At least around 5% of countries limited a transfer of copyright or license to a specific period of time, like 35 years (USA) or 25 years after the author’s death (Canada). Publishers can’t get around these limits by taking a longer time in the contract – the contracts – the limits apply anyway. Around 20% of countries also set a term for the contract to end if this hadn’t been specified in the contract.

‘Out of print’ rights

If a book is out of print, it can benefit an author to get their rights back to try and bring it back into print in another way. Around 24% of countries allowed the author to terminate a contract if the publisher refused to re-publish a book once it became out of print. Eighteen per cent of the countries that had this right set a standard for measuring when a book went out of print: for example, when the publisher’s stock went under 100 copies. This would make it easier for the author to get their rights back than if a book being out of print wasn’t defined. In our archival study we found that few contracts had such standards.

Relatedly, around 15% of countries provided that a publishing contract was deemed to have finished when all copies of a book were sold or destroyed by the publisher. Such mechanisms don’t translate well in an age where books can be perpetually available online, but suggest an element of reciprocity in publishing contracts: that they should only continue for as long as the publisher is genuinely investing in making the work available.
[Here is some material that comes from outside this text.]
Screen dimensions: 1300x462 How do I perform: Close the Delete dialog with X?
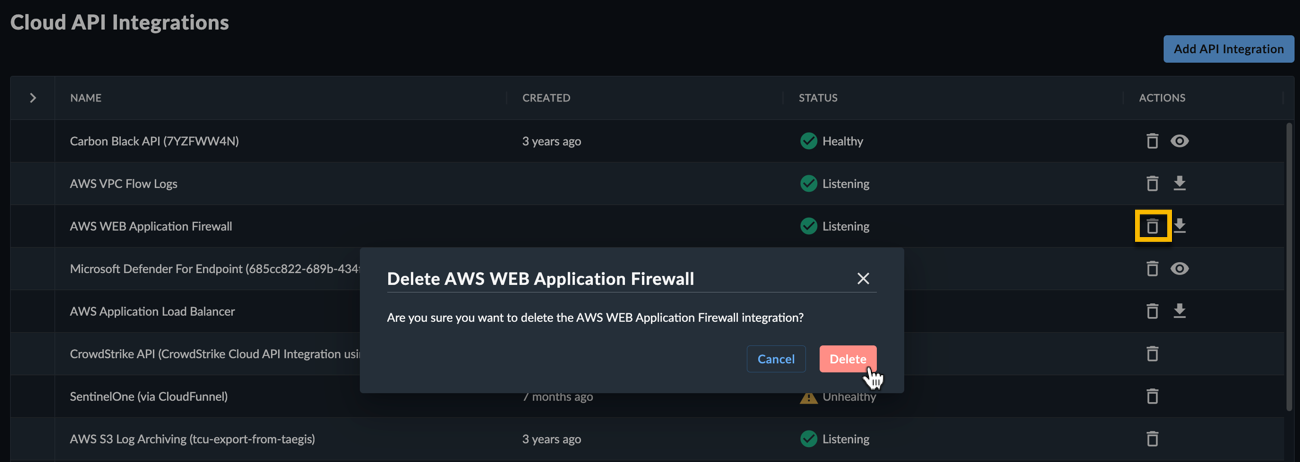(x=863, y=279)
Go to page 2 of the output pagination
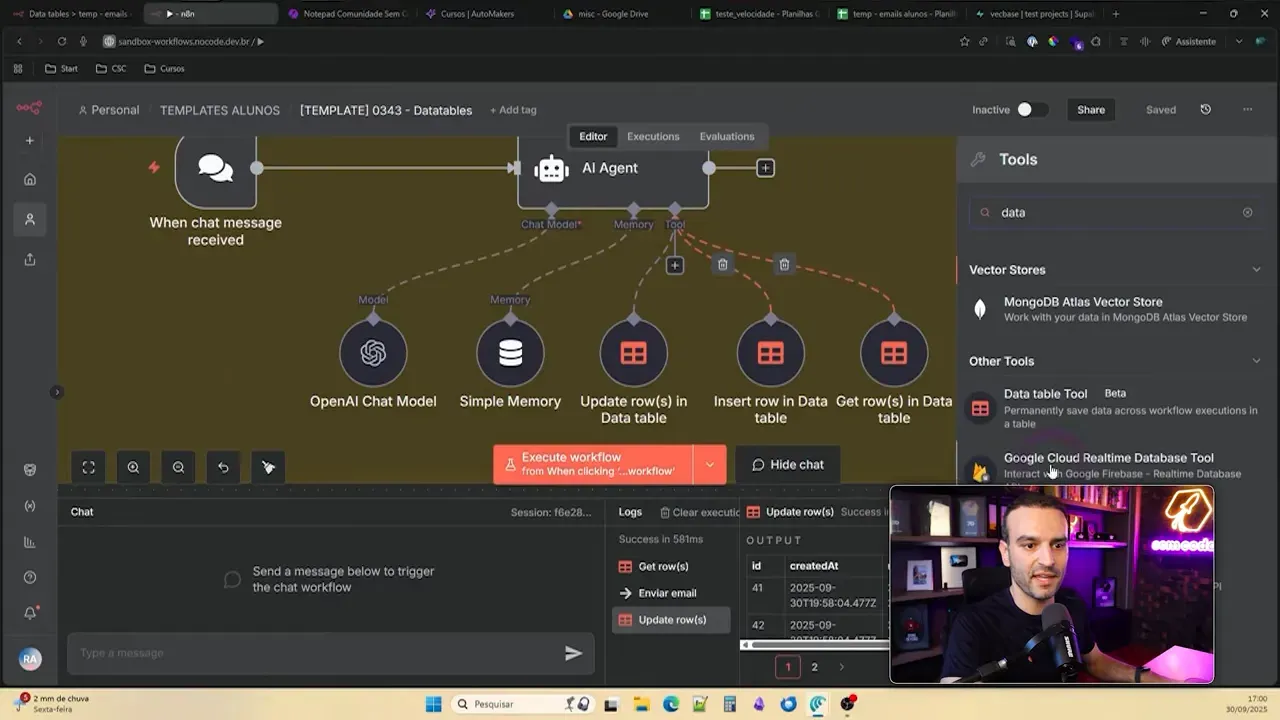Image resolution: width=1280 pixels, height=720 pixels. pos(814,666)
Other ‘use it or lose it’ rights

Authors could get their rights back in other situations where the publisher wasn’t using them, too:

  1. Around 17% of countries allowed an author to end a general copyright contract if the publisher didn’t use it at all or used it improperly.
  2. In Poland and Slovakia, authors can terminate their contracts if the way the publisher uses their work decreases its value.
  3. In Spain and Lithuania, an author who signed over rights in multiple languages can take back rights in languages that haven’t been used after five years.
  4. In France and Chile a contract can be ended if there are low sales after a period of time. We’ve referred to the French model before. In Chile, this right applies if more than 20% of the stock hadn’t been purchased after five years.

Other reversion rights
We also found some other interesting circumstances where authors could get their rights back:

  1. Around 15% of countries allowed the author to terminate the contract if the publisher was bankrupt, in liquidation or receivership, or otherwise out of business, although the procedural requirements for exercising this varied across countries.
  2. If the publisher transferred their business to another party in circumstances that were against the author’s interests, the author could cancel the contract (around 9% of countries).

Which paths to pursue?

As this new research has shown, author protective reversion rights can take many forms. We’ll be studying some of these in more detail. So far, the rights that stand out are the following:

  1. Right to reclaim rights to unexploited languages (or territories, or rights)
  2. Right to reclaim rights if there are no/low sales.

Appropriately crafted, such rights would protect publishers’ commercial interests whilst recognising authors’ special ongoing interests in their works. They would provide baseline protections for authors that would override contracts to the extent they’re outdated, unfair or poorly drafted.

We’d be very interested to hear what kinds of reversion rights stood out to you. Which do you think would be most advantageous to Australian writers? Comment below or send us a tweet at @authorsinterest.

*The preliminary results in this post have been updated to reflect the final analysis of reversion laws from 191 countries up to the end of March 2019. The final dataset is openly accessible. The methodology is available at Chapter V of the author’s doctoral thesis. The final dataset included prior versions of laws from Mauritania and Panama, but the results in this post do not reflect those laws.